Softlogic Holdings Ltd, following the launch this week of its Rs 4.031 billion Initial Public Offering (IPO), will be aggressively pursuing expansions in their finance sector, and has recognized it as a fast growth sector along with retail and leisure, oficials said.
“We are bullish on the finance sector and will expand it ideally through acquisition,” Ashok Pathirage, Chairman Softlogic told the Business Times on the sidelines of the IPO launch set to be the largest IPO to hit the Colombo Stock Exchange so far this year. He added that Softlogic is eyeing to set up or acquire a stockbroking company and that Softlogic Capital will go into insurance, asset management, etc.
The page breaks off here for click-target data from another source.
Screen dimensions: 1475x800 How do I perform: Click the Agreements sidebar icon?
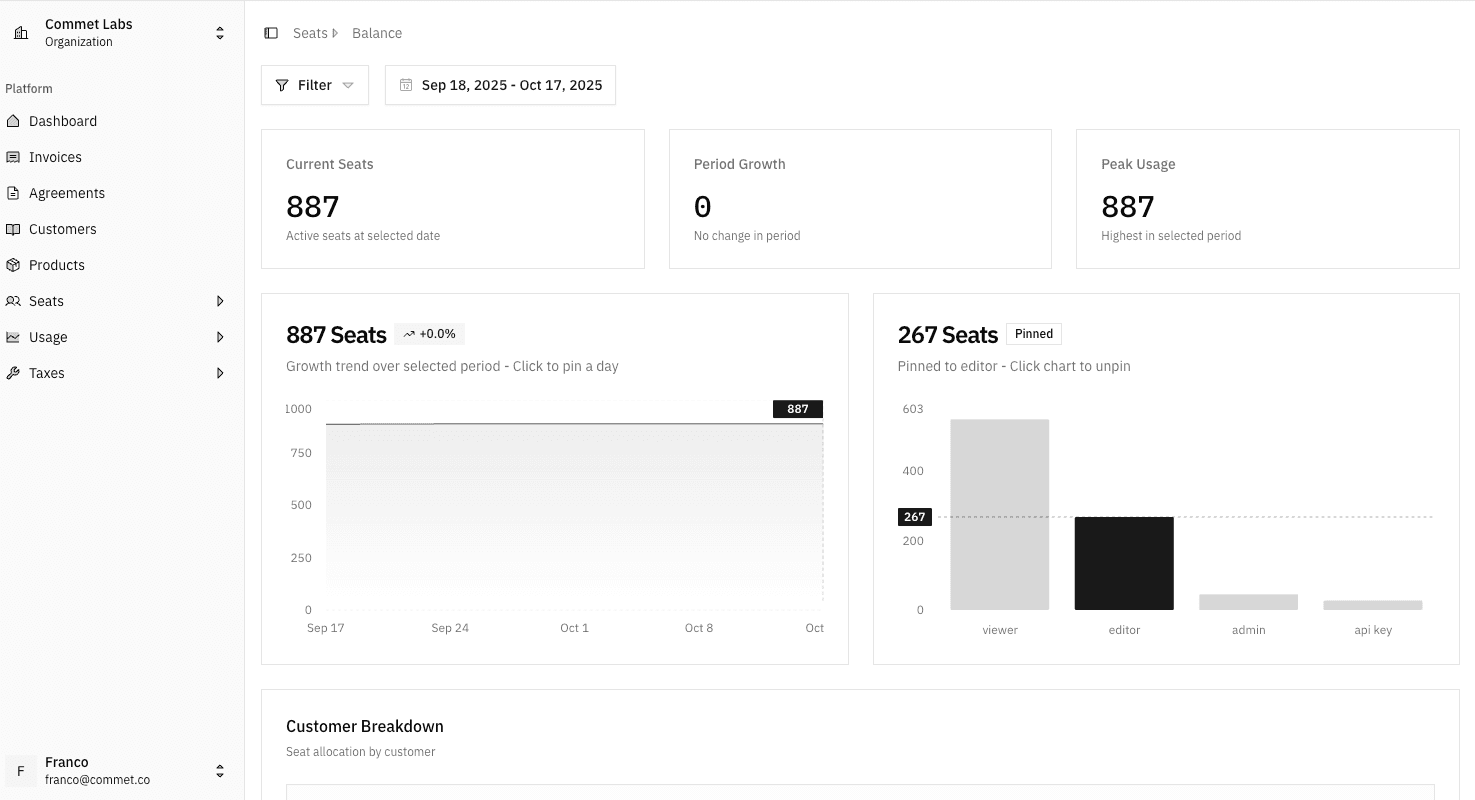coord(15,192)
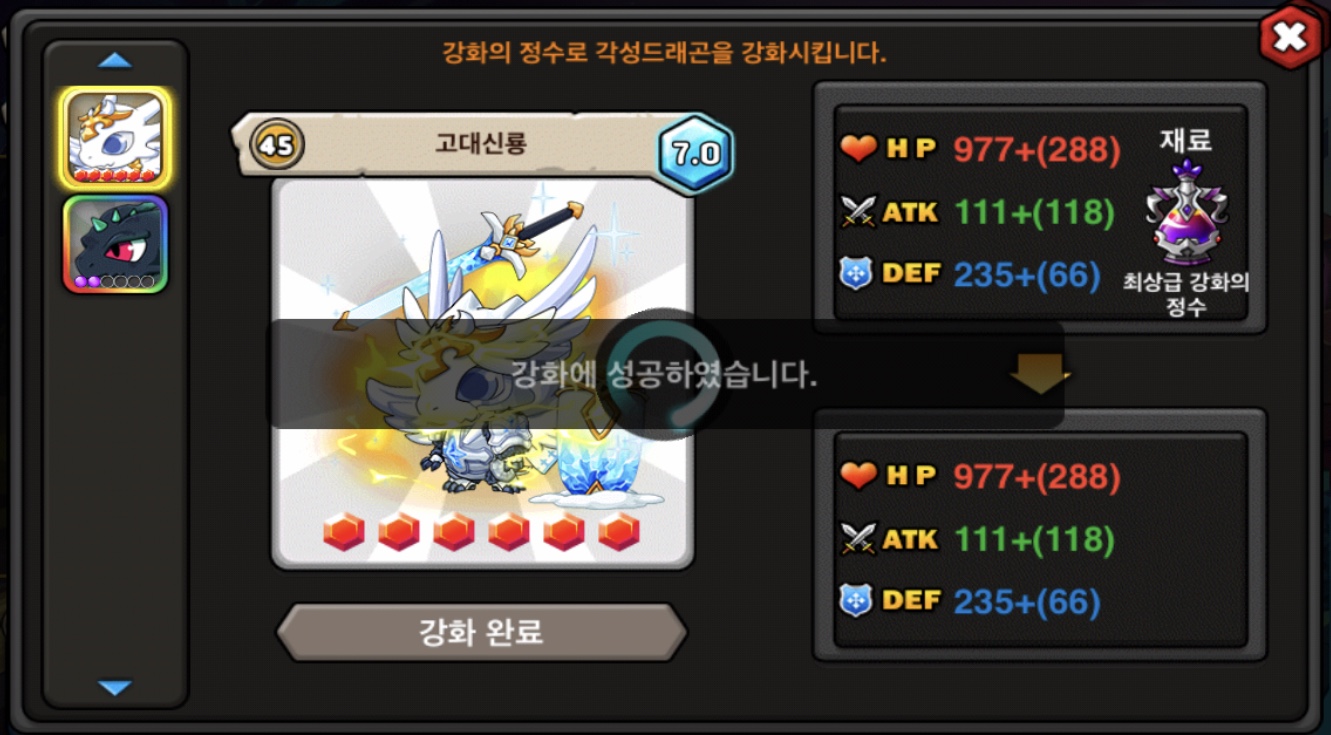This screenshot has height=735, width=1331.
Task: Click the DEF shield icon in bottom stats
Action: pos(856,601)
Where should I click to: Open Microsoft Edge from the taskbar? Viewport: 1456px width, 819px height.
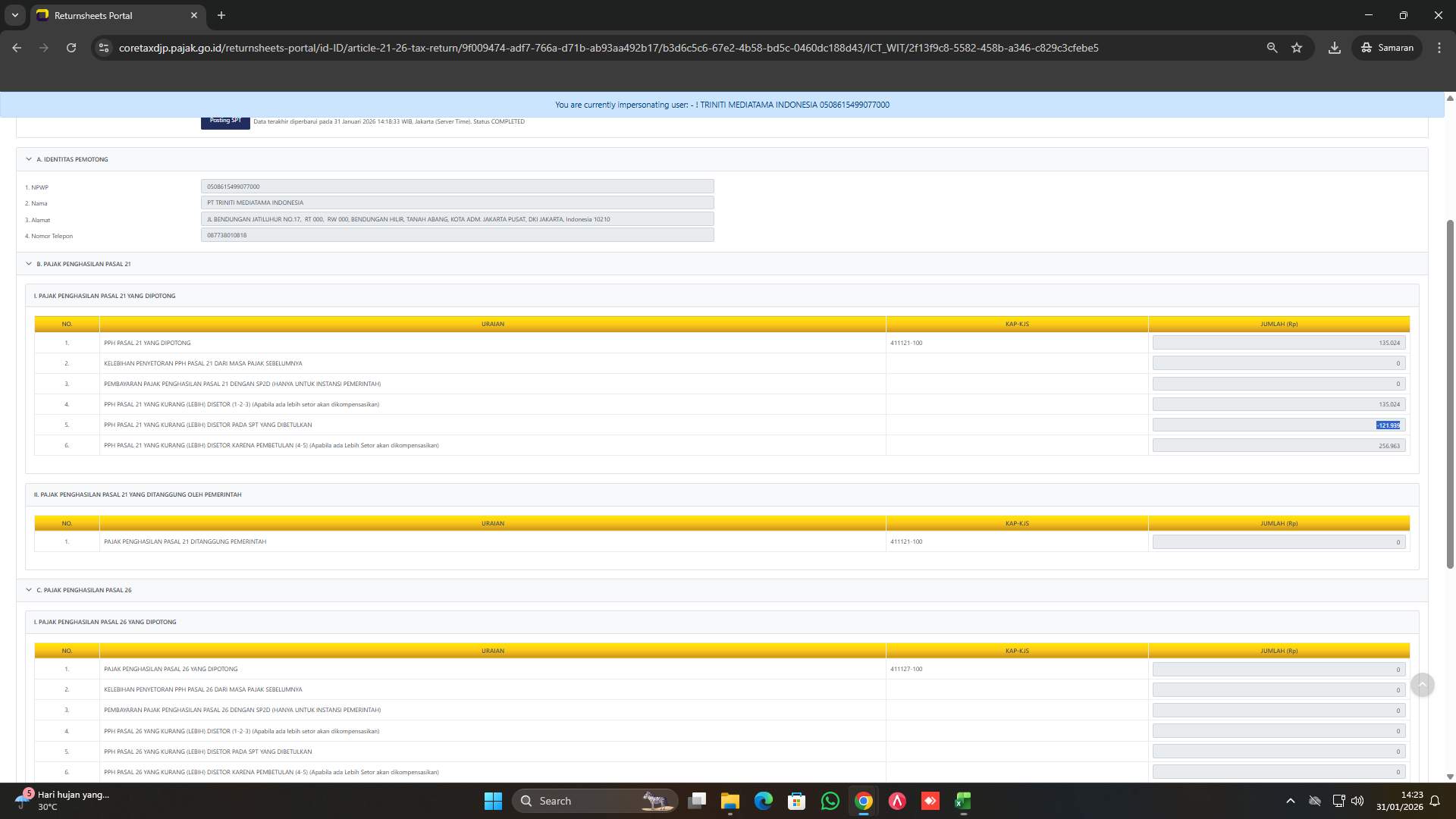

He also said that retail sector is slated to be a cash cow for the company in the short to medium term.
Proceeds of the issue are primarily to reduce debt held by Softlogic Holding and the funds will not be utilized to acquire assets or to finance acquisitions of any other businesses. Analysts present at the launch said that the group will leverage its balance sheet position to fund any future projects it has in store.
They predicted that the retail sector is slated to drive the earnings with strong demand and the group’s aggressive growth strategy. Retail outlets will grow from 75 to 250 by next year and a multi brand- multi channel strategy will lead the expansion drive. “The strong brand strength of the product will aid in healthy margins,” an analyst told the Business Times. He also said that since the country is slated to see major economic development, retail growth will follow as a result.
"It looks bright for the retail segment. Factors such as the expected growth in GDP at 8% for 2011, higher employment, increased company earnings, lower interest rates that would pilot increased borrowing, better disposable income will steer growth in this segment,” he said, adding that this is further supported by the country’s increasing household spending patterns.